• [Data to use]:
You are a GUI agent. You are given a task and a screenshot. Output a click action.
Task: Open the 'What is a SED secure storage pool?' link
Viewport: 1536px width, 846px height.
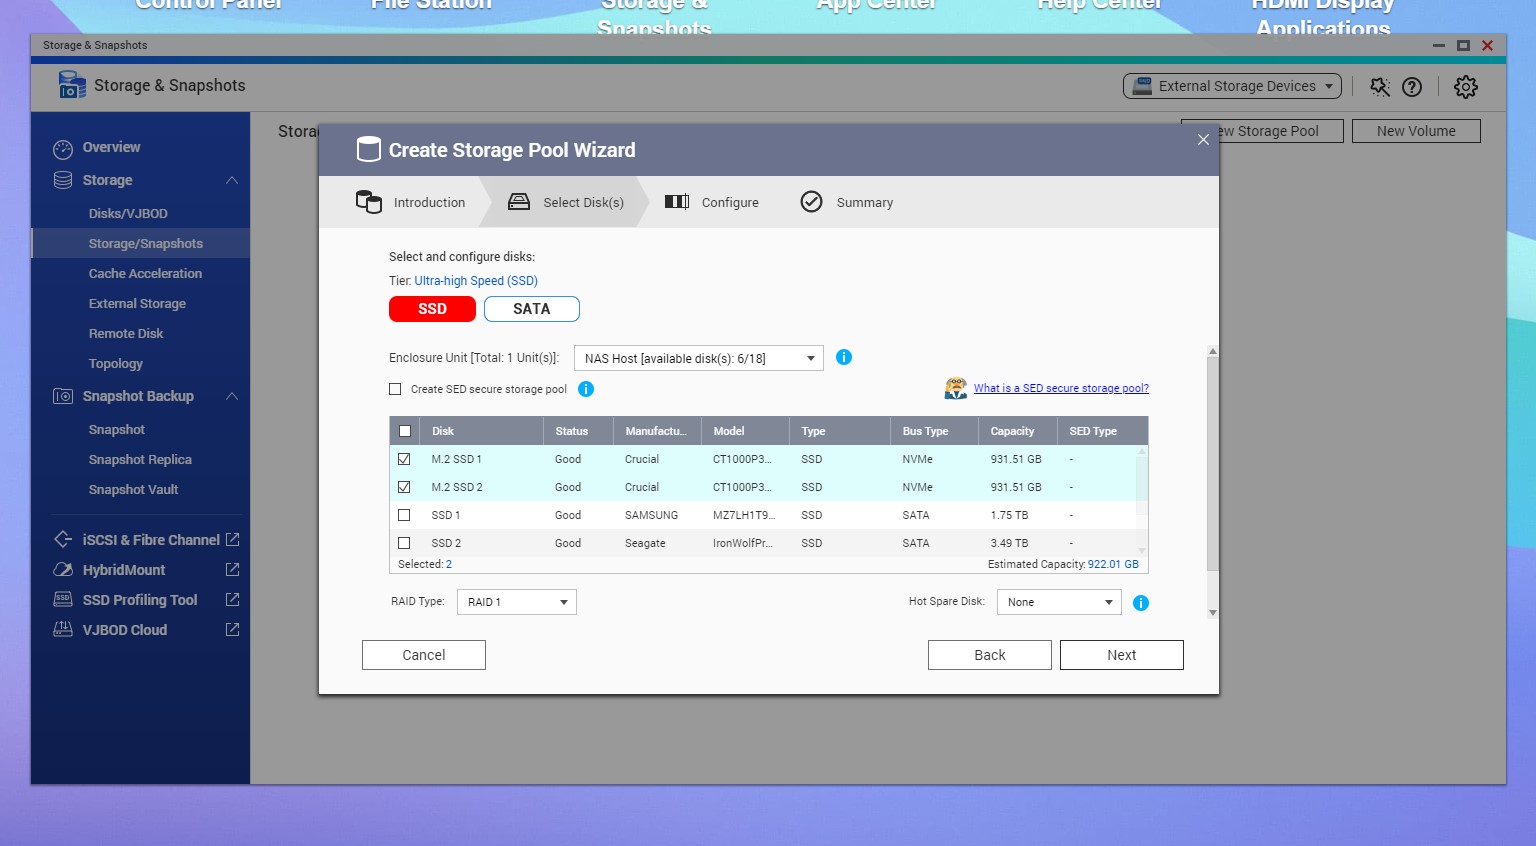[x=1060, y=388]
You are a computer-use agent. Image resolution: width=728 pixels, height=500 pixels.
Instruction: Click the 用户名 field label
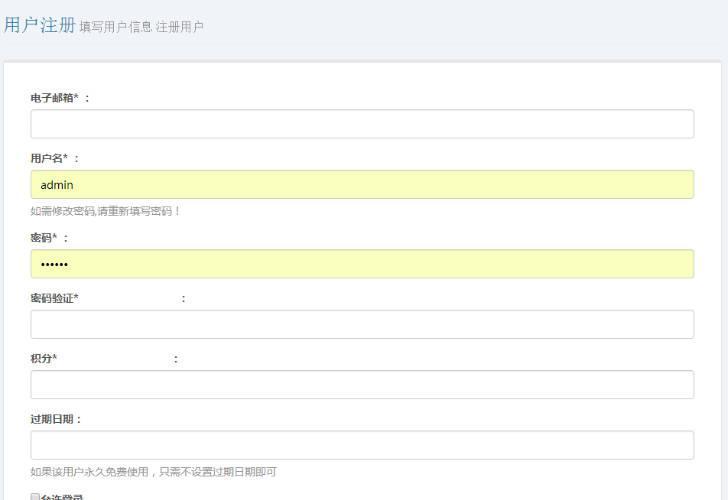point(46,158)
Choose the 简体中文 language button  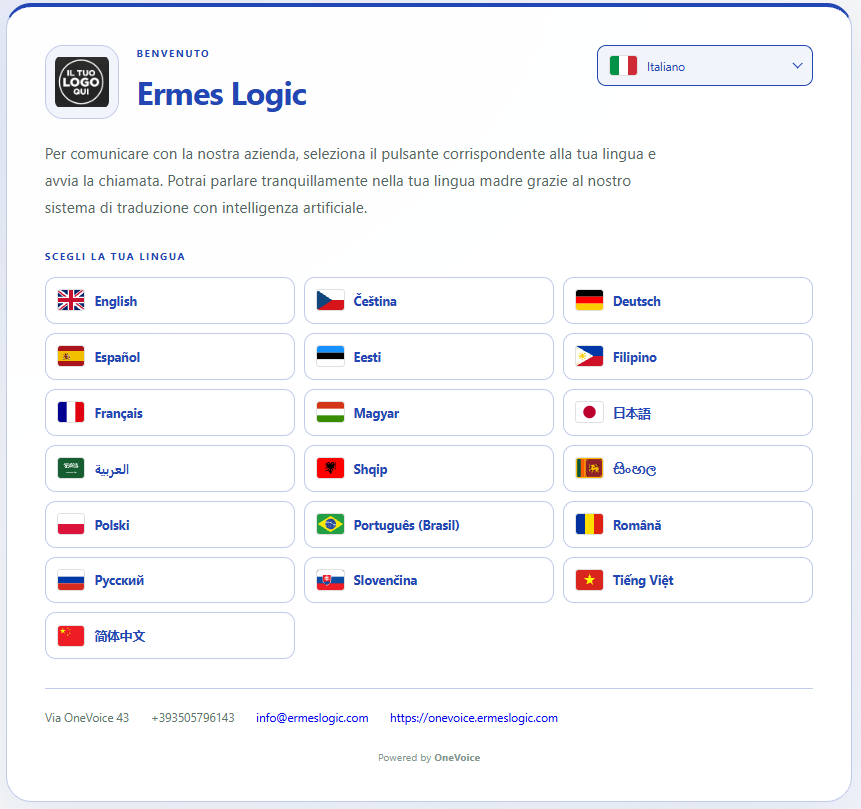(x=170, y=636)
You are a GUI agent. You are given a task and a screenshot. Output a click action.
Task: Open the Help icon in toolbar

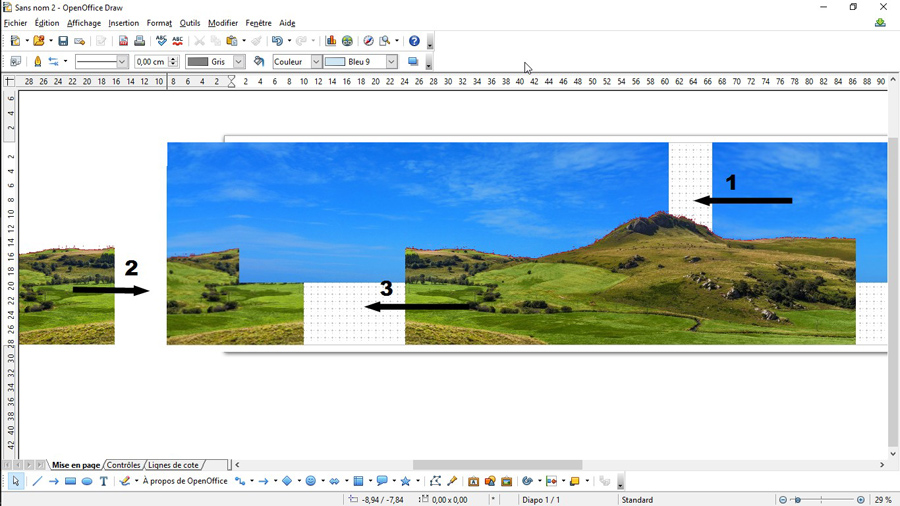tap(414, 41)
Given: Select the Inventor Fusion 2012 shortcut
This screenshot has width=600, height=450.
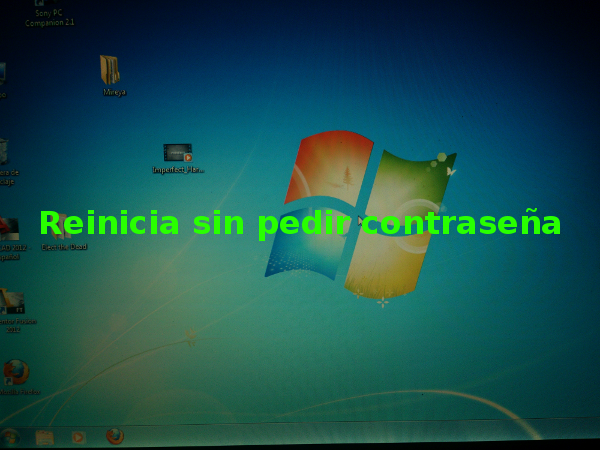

• [What is expected]: Starting at the top of the data and ending with the line that contains "point(46,158)", retype every line word for word, both ends included. Leave the pictures out.

• [Answer to the problem]:
You are a GUI agent. You are given a task and a screenshot. Output a click action.
Task: Open the 'What is a SED secure storage pool?' link
Viewport: 1536px width, 846px height.
[x=1060, y=388]
You are a computer-use agent. Image resolution: width=728 pixels, height=500 pixels.
Instruction: Click the 用户名 field label
point(46,158)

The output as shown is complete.